= Staunton Batty =

Staunton Batty

Basil Staunton Batty OBE (called Staunton; (Note: While Bishop of Fulham, Batty signed himself "Staunton Fulham", the traditional way for serving bishops to sign: given name and See.) 12 May 1873 – 19 March 1952) was an Anglican suffragan bishop in the 20th century.

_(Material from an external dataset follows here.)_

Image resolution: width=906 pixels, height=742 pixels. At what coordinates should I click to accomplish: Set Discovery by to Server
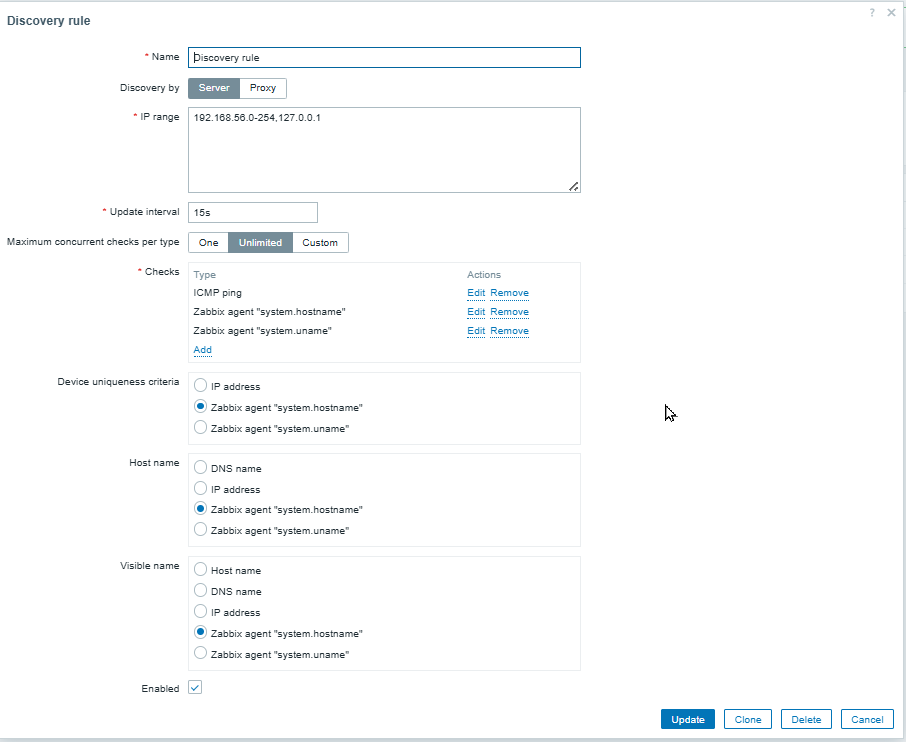[214, 88]
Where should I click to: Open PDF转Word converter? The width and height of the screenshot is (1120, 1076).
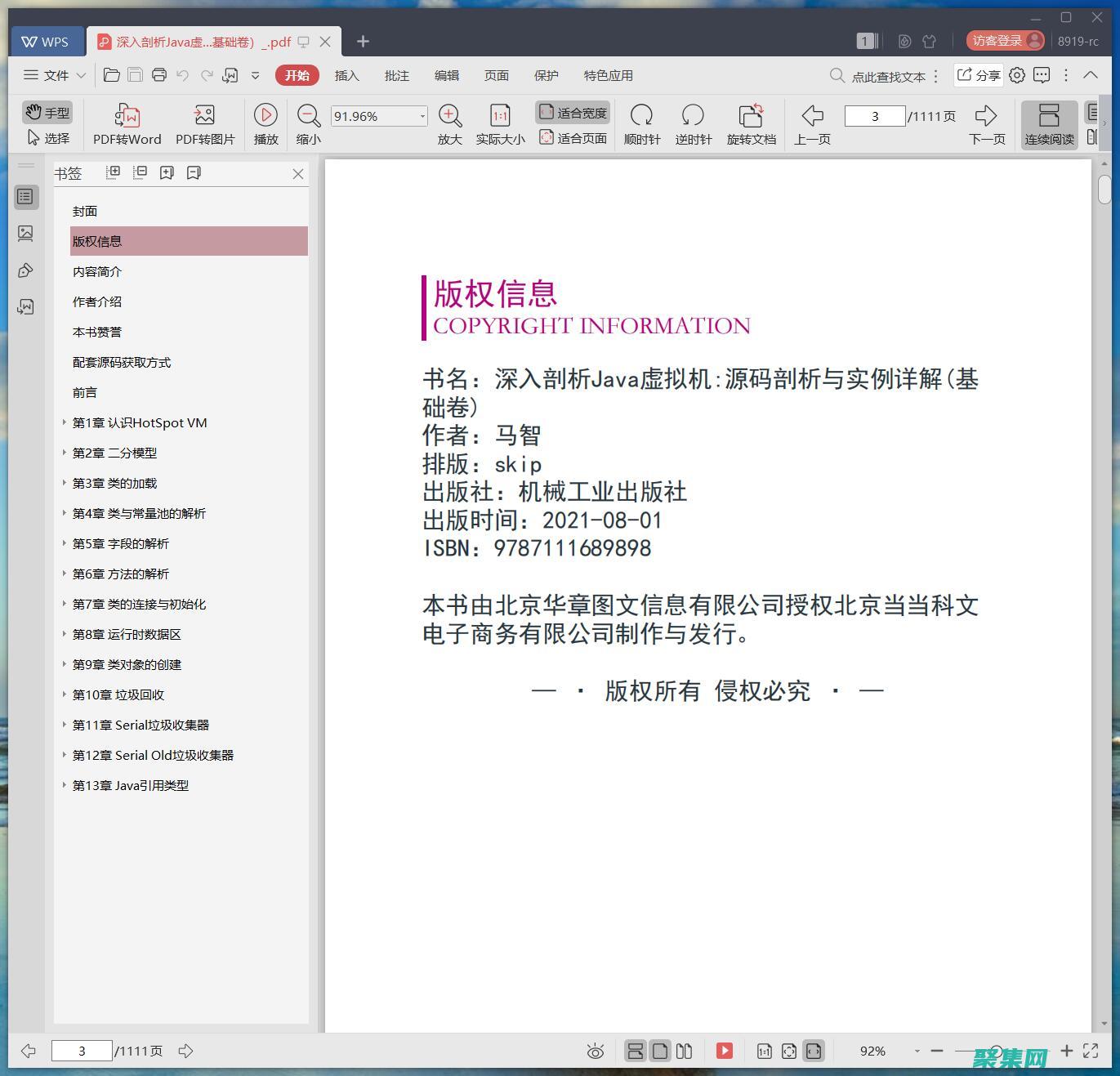pyautogui.click(x=126, y=123)
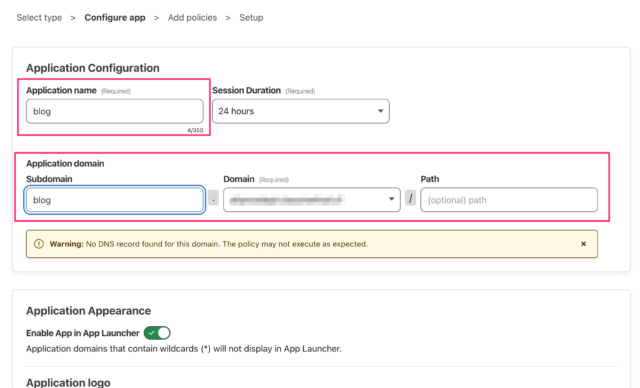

Batty was born into an ecclesiastical family on 12 May 1873: his father, William Edmund Batty, was Vicar of St John's, Walham Green. After education at St Paul's and Selwyn College, Cambridge, Batty began his ordained ministry as a curate at St Clement's, York. He was made deacon at Michaelmas 1896 (27 September) and ordained priest in Advent 1897 — both times by William Maclagan, Archbishop of York, at York Minister.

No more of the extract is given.